LISTED ENTRIES:
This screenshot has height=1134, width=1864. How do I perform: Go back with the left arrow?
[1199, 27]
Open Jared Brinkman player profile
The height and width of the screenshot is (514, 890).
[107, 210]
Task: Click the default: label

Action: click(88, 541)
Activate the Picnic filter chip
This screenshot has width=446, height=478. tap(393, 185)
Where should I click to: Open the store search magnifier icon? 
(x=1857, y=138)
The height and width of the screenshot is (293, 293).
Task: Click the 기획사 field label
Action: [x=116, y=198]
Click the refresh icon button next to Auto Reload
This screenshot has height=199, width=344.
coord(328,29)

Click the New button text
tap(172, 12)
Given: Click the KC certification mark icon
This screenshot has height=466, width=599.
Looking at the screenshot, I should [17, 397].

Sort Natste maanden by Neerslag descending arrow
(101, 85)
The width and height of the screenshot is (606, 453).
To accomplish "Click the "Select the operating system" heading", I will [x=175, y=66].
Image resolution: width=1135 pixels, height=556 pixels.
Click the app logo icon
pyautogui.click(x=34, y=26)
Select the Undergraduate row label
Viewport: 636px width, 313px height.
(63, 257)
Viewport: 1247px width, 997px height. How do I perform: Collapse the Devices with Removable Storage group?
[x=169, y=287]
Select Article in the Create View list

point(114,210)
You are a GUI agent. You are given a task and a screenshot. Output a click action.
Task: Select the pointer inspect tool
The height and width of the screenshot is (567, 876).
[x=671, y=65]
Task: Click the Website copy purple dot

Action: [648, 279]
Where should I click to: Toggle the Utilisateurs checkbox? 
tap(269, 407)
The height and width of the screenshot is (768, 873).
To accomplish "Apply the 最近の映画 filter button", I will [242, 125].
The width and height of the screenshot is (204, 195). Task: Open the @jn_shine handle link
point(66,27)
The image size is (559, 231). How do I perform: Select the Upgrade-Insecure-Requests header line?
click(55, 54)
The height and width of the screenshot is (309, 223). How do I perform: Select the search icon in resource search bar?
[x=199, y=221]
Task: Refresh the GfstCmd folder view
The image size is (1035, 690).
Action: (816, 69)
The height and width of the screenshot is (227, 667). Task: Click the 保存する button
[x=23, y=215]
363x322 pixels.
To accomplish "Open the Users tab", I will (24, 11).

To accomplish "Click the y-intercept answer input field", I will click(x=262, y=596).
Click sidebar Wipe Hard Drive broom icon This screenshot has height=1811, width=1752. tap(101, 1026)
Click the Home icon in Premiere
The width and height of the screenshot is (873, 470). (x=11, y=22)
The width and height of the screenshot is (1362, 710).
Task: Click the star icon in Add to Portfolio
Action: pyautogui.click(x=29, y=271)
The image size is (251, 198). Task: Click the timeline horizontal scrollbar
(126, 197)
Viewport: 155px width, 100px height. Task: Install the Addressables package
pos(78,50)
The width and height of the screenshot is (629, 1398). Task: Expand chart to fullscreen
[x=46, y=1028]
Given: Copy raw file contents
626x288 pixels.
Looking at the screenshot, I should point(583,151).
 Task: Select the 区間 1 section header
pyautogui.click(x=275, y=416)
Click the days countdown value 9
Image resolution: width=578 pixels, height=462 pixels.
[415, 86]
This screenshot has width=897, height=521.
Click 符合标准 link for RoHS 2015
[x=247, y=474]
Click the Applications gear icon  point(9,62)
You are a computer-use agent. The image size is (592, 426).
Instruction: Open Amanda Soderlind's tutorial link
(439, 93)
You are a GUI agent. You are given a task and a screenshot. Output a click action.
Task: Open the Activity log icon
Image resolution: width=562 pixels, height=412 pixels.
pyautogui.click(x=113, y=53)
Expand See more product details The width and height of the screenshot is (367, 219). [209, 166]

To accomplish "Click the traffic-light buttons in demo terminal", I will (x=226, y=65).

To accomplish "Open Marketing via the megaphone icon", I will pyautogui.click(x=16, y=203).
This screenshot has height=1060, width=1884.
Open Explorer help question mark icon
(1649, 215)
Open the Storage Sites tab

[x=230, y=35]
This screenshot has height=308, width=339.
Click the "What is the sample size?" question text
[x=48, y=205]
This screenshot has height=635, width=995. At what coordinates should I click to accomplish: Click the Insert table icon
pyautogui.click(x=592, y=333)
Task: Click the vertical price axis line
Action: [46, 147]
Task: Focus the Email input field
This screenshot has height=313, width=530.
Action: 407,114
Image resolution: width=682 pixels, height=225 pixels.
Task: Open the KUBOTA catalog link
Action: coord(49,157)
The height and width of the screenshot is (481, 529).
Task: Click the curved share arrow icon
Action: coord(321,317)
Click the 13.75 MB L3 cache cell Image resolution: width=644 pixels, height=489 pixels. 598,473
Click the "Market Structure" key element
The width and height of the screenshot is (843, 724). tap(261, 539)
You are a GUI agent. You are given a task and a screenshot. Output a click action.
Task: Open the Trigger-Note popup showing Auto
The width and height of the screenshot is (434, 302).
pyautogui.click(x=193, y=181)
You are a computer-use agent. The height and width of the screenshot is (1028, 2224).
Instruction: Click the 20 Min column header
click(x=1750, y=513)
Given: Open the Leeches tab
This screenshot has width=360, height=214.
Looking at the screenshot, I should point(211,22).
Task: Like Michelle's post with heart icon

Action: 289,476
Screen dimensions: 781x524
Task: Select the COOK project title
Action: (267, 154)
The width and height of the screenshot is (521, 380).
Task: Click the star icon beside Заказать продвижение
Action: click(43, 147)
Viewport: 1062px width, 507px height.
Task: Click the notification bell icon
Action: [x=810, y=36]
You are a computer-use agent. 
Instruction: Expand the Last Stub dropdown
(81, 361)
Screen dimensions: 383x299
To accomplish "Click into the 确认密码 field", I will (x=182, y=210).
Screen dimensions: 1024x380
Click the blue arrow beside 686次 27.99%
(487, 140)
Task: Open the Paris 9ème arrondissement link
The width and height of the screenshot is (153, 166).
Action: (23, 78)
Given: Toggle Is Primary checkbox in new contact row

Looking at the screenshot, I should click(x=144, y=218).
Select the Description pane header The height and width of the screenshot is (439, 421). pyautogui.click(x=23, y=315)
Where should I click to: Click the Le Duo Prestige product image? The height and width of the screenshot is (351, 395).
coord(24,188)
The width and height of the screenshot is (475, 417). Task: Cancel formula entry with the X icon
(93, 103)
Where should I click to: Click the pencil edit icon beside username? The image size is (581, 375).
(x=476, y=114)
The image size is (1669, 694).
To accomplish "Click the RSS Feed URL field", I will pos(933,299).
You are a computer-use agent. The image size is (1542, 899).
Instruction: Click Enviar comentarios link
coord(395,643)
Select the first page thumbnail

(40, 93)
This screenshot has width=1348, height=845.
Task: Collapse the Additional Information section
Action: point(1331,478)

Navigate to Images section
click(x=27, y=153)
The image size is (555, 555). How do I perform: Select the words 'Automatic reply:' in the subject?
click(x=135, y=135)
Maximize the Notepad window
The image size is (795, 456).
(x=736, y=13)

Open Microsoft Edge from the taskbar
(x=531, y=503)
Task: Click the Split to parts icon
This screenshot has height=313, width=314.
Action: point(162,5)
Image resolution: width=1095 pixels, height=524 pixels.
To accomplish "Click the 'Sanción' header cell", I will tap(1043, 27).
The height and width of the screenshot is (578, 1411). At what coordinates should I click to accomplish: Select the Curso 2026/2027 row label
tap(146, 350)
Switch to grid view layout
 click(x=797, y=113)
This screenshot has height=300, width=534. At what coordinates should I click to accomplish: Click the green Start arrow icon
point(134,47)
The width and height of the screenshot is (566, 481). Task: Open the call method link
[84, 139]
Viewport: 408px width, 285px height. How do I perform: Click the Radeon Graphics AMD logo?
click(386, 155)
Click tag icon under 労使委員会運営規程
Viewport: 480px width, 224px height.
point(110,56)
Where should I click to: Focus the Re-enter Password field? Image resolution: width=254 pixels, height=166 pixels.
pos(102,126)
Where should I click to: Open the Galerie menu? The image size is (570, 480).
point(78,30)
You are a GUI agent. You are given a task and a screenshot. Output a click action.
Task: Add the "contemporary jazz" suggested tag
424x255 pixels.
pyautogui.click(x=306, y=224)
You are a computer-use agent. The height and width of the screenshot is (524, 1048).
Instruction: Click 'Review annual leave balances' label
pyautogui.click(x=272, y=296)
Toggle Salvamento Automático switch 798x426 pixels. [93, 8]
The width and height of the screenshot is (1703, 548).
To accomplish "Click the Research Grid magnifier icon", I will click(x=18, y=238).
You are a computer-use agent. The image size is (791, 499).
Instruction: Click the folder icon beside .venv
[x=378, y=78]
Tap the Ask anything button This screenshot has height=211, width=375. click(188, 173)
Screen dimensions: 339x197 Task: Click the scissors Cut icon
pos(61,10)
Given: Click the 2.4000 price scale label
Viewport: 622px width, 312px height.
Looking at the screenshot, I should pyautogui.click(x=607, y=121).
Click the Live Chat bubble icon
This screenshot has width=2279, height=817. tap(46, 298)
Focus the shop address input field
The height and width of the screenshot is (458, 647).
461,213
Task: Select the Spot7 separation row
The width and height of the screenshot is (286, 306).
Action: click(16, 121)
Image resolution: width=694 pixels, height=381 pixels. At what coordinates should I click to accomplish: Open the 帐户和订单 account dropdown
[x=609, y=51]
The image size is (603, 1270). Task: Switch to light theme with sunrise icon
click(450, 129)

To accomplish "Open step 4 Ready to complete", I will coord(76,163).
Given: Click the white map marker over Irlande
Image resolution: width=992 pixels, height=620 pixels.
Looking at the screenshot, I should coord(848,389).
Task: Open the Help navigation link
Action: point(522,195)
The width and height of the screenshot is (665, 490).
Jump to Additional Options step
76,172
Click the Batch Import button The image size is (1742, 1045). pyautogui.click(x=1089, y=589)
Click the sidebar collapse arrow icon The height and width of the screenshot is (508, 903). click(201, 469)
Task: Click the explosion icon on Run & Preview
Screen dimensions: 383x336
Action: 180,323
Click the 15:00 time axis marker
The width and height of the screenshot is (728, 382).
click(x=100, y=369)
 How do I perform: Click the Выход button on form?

WHAT TO PRODUCE: Can you give back everything from the line containing "Expand See more" down to the line containing "Action: coord(321,317)", switching "Storage Sites" to "Storage Pools" and keeping all else the same?

RESULT OF THE TASK:
Expand See more product details The width and height of the screenshot is (367, 219). [209, 166]

To accomplish "Click the traffic-light buttons in demo terminal", I will (x=226, y=65).

To accomplish "Open Marketing via the megaphone icon", I will pyautogui.click(x=16, y=203).
This screenshot has height=1060, width=1884.
Open Explorer help question mark icon
(1649, 215)
Open the Storage Pools tab

[x=230, y=35]
This screenshot has height=308, width=339.
Click the "What is the sample size?" question text
[x=48, y=205]
This screenshot has height=635, width=995. At what coordinates should I click to accomplish: Click the Insert table icon
pyautogui.click(x=592, y=333)
Task: Click the vertical price axis line
Action: [46, 147]
Task: Focus the Email input field
This screenshot has height=313, width=530.
Action: 407,114
Image resolution: width=682 pixels, height=225 pixels.
Task: Open the KUBOTA catalog link
Action: coord(49,157)
The height and width of the screenshot is (481, 529).
Task: Click the curved share arrow icon
Action: coord(321,317)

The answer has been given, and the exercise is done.